Tuesday, April 24, 2007
Permaculture Forest Blog Launched!
The permaculture forest began with a woman named Di and a rural block of land in South Gippsland, Victoria, Australia. Di purchased the land out of her deep concerns about peak oil and climate change. She wanted to use permaculture to achieve a lifeboat or safe haven where 20 or more people, including her two teenage daughters, could supply the majority of their needs on site. She also wanted to establish a first-rate working example of a permaculture system and ultimately a diverse, abundant and low-maintenance 15-acre forest of food.
From a permaculture perspective the site itself was and remains delicious. Fifteen acres of ex-cattle pasture two thirds of which with a north to north-easterly aspect, a good portion of free-draining mineral-rich volcanic red soi on the higher land and grey clay on the lower, a gentle slope, a great diversity of microclimates and distinct areas, and most importantly water. The property includes two perennial spring-fed streams and an actual spring located at one of the highest points. There is a 2.5 meg dam, and a good deal of uphill catchment as well as scope for channeling in water from Hydes road by which you access the house (this water is currently barreling down the drive straight into the shed). There is an existing house and a copse of mature oak trees south-west of the house, protecting it from the prevailing wind. I don't think we mentioned the tennis court yet, but more on that later.
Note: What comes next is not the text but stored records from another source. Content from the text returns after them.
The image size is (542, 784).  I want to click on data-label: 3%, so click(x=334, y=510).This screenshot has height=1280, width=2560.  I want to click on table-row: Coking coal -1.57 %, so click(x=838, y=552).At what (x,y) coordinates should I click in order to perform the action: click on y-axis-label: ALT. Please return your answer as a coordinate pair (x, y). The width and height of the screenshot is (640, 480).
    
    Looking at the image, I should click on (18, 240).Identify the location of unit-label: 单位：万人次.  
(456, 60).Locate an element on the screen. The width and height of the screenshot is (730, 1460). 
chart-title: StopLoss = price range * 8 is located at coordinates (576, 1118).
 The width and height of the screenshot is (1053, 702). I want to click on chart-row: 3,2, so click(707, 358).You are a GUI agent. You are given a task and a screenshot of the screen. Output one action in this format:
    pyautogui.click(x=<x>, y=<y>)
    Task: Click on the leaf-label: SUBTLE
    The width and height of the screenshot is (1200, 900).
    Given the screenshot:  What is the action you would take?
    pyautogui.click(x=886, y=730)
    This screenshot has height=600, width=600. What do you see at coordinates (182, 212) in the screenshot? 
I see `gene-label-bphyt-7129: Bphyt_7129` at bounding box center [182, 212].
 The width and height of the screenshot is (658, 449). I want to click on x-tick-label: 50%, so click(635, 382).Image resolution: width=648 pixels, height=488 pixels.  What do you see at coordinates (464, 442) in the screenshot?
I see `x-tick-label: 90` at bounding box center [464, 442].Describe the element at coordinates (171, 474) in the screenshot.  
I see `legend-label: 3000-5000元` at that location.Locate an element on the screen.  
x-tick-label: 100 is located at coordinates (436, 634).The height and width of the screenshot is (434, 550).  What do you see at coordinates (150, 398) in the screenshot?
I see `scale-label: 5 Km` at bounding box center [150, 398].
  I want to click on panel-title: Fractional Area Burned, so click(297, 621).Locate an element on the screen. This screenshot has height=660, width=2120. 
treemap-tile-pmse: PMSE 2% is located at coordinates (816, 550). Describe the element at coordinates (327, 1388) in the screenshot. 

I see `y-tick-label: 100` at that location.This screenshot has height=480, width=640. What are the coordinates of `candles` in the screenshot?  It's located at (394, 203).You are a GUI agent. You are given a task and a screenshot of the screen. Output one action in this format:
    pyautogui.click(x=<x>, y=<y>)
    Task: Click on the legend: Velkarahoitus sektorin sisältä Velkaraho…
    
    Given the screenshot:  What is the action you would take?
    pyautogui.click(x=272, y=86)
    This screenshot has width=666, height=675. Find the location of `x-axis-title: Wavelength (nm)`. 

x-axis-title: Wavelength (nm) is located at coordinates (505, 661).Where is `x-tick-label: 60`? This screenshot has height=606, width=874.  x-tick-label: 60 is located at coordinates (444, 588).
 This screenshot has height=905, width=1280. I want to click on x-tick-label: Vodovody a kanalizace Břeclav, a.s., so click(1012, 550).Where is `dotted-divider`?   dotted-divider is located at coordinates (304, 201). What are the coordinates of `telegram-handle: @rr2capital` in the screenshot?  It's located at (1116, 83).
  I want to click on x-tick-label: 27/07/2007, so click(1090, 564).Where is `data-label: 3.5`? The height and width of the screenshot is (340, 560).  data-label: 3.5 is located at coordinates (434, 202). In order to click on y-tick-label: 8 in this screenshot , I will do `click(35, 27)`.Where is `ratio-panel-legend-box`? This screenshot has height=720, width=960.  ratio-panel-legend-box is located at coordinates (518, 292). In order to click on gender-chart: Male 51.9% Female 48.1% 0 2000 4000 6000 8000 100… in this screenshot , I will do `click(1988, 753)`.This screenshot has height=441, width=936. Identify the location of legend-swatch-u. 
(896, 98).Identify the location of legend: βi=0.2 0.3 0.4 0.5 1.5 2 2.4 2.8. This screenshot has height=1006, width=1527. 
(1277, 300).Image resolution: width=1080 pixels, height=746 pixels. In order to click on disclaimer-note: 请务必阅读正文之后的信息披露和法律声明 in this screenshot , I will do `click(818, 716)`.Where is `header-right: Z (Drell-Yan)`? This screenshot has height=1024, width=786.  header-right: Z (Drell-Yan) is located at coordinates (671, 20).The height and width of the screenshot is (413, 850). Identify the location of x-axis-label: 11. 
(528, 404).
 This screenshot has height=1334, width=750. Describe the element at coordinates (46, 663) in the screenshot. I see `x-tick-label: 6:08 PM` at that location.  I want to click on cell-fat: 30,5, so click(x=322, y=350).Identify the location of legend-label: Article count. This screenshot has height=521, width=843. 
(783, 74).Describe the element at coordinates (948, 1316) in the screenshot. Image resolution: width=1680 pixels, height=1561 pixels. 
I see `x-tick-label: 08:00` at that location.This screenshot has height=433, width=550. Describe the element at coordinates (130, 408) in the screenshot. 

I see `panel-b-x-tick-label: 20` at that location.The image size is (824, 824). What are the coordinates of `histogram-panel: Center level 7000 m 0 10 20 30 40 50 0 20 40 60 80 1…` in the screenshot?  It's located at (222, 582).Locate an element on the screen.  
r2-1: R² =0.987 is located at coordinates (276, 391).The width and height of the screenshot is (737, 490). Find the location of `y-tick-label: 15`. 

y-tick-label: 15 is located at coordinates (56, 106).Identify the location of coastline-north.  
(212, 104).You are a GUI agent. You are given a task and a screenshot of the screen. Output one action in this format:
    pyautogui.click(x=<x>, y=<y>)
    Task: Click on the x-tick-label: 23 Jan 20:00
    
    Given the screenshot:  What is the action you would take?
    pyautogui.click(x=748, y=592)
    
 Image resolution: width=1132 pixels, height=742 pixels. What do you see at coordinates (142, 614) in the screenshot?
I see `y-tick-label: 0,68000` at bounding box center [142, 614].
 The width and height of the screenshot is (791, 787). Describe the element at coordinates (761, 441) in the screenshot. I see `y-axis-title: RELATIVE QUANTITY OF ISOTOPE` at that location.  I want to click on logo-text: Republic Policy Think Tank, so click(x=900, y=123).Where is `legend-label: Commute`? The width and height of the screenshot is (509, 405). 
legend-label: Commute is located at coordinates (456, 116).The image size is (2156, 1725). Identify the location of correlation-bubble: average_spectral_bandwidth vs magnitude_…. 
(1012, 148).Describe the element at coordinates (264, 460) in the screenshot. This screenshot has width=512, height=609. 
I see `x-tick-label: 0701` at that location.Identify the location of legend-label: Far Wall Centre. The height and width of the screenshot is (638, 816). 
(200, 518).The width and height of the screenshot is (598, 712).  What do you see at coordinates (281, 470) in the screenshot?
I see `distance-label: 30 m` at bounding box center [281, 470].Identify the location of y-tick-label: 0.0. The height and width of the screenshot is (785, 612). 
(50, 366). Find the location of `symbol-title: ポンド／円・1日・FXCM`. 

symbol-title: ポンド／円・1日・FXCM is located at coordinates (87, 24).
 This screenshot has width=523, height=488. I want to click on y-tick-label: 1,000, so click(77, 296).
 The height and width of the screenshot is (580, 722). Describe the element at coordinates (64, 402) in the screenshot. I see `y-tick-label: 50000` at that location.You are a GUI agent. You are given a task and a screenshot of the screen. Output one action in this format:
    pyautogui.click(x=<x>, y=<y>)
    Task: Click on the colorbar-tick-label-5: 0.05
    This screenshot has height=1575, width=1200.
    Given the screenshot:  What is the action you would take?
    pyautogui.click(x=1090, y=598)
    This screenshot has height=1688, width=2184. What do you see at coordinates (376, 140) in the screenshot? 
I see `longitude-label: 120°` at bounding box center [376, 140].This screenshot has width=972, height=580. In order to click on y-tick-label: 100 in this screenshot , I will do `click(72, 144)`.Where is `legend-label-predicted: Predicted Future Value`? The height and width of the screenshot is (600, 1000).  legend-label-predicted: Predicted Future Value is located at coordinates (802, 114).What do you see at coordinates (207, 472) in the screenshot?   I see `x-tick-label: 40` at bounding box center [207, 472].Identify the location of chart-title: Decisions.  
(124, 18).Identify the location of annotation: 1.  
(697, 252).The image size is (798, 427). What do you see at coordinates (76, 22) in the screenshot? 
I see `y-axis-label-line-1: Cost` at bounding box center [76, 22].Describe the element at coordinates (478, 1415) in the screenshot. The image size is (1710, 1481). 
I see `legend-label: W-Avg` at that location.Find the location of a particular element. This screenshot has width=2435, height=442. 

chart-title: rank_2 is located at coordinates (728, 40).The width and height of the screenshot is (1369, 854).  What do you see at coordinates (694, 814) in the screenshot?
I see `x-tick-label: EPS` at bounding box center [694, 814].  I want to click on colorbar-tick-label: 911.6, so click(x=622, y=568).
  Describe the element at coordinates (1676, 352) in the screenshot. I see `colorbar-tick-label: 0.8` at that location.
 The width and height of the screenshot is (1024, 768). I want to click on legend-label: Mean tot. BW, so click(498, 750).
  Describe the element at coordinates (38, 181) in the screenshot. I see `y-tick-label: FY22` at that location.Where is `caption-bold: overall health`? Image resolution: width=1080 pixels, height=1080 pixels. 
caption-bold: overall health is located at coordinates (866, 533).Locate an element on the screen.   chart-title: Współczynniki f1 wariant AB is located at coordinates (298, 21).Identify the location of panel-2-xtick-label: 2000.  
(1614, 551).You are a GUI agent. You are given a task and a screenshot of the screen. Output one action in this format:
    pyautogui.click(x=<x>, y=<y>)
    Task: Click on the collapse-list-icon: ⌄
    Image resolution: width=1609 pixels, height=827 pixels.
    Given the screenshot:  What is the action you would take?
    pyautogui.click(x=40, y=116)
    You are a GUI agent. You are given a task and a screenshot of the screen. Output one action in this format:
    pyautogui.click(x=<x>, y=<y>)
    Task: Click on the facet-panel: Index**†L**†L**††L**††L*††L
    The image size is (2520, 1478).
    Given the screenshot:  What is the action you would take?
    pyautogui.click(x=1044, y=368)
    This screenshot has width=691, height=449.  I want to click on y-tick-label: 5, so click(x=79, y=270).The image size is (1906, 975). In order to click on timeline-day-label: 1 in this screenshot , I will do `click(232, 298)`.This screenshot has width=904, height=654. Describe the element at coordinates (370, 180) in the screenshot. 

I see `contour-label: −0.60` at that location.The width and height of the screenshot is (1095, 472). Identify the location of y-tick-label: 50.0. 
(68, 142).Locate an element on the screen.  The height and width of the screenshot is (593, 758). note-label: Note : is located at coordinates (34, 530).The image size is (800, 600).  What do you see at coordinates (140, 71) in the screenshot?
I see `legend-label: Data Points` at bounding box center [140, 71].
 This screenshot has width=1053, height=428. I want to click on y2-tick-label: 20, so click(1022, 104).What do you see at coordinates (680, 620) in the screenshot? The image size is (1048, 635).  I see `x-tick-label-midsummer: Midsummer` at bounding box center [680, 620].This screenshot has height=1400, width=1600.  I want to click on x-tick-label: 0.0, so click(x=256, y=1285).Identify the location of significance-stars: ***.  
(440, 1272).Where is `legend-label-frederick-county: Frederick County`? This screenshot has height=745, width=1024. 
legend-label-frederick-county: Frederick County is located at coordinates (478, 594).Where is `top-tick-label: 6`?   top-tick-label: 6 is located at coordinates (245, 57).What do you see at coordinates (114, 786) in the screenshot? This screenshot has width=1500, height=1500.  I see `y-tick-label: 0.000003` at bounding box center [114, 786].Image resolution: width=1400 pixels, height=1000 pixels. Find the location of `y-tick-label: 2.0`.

With help from a team of several designers including herself, Di has not only obtained a permaculture design for the property, but is about to begin its implementation. A bit like Ran Prieur’s land blog (http://ranprieur.com/land.html), this blog has been set up as a resource for others with similar aspirations. Read about what we’ve done and learn from our mistakes! We started with a .5 metre contour map with existing features indicated and we've then developed a water design which will go in shortly (will upload these when we get a chance). Think of the above photo as a before photo. For it is all about to change.